Allahummaj'al awwala haadzihis sanati shalaahan, wa awsathaha suruuran wa akhhiraha najaahan... (Ya Allah jadikan awal tahun ini kebaikan, pertengahannya kegembiraan, dan akhirnya kesuksesan)



Selasa, 13 November 2012

Silhouette of My Life

Dia adalah bagian cahaya yang tak menyilaukan mata
Dia memberi kesan misterius tentang keberadaannya
Namun dia tetap nyata dibalik gelapnya

Inilah siluet kehidupanku...
yang ku lukiskan dengan tinta hitam berpadu
Dia adalah saksi atas warna-warni kisah pengalamanku
Memberikan makna dalam hati dan jiwaku

(dhini iffansyah)

Senin, 12 November 2012

My Silhouette

Riszky Adhini Rachmi adalah seorang muslimah yang ingin terus belajar dan mencoba mengambil hikmah dalam setiap kisah kehidupan.

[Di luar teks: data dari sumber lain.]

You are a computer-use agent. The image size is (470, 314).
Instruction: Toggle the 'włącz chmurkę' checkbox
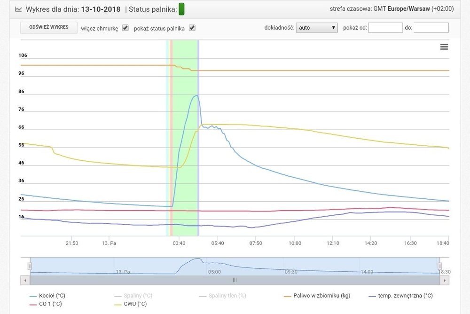125,28
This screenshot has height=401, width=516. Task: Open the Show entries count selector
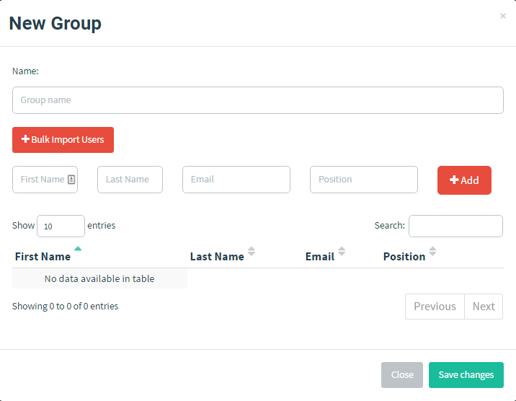(x=61, y=226)
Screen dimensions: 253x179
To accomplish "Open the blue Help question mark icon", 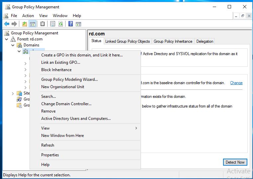I will 70,24.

Pernah sekolah di TK Pembina Banjarmasin, SDN Teluk Dalam 3 Banjarmasin, SDN Kandangan Kota 4, SDN Banjarbaru Utara 2, SMPN 2 Banjarbaru, dan SMAN 1 Banjarbaru. Seorang Alumna Fakultas Psikologi Universitas Muhammadiyah Malang (UMM).

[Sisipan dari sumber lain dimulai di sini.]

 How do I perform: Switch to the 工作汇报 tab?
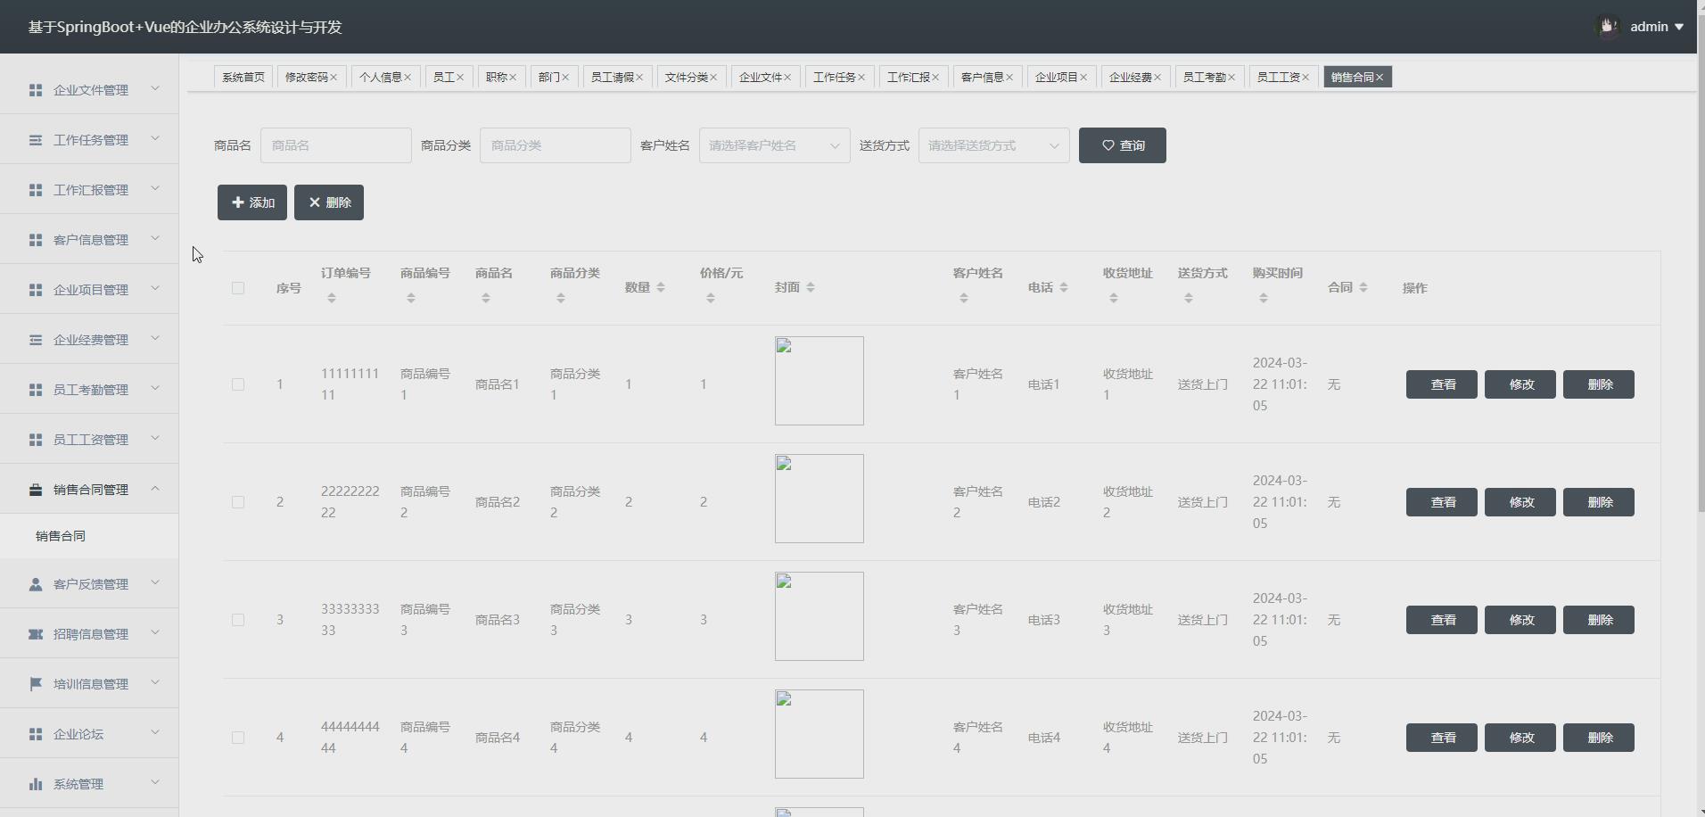click(908, 77)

Pernah dipercaya sebagai Ketua Departemen Keilmuan, Sekretaris Umum, Bendahara Umum, dan anggota Majelis Syuro di Lembaga Kerohanian Islam LISFA Fapsi UMM, serta anggota Dewan Forum Ukhuwah Lembaga Dakwah UMM.

Berpengalaman sebagai Asisten di UPT. Bimbingan Konseling UMM, Co.Trainer di UPT. Program Pembentukan Kepribadian dan Kepemimpinan UMM, Tutor Bimbingan Konseling di SMPN Darma Wirawan Malang, Guru di TPA Little Fingers, aktivis LSM Iqro Club Banjarbaru, Kepala PAUD IT ANIC Banjarbaru, Kasubag Kepegawaian Yayasan Mawar Banjarbaru (Sekolah Islam Al Azhar 37 & 47). Saat ini bekerja sebagai Analis Diklat di Badan Kepegawaian, Pendidikan dan Pelatihan (BKPP) Kota Banjarbaru.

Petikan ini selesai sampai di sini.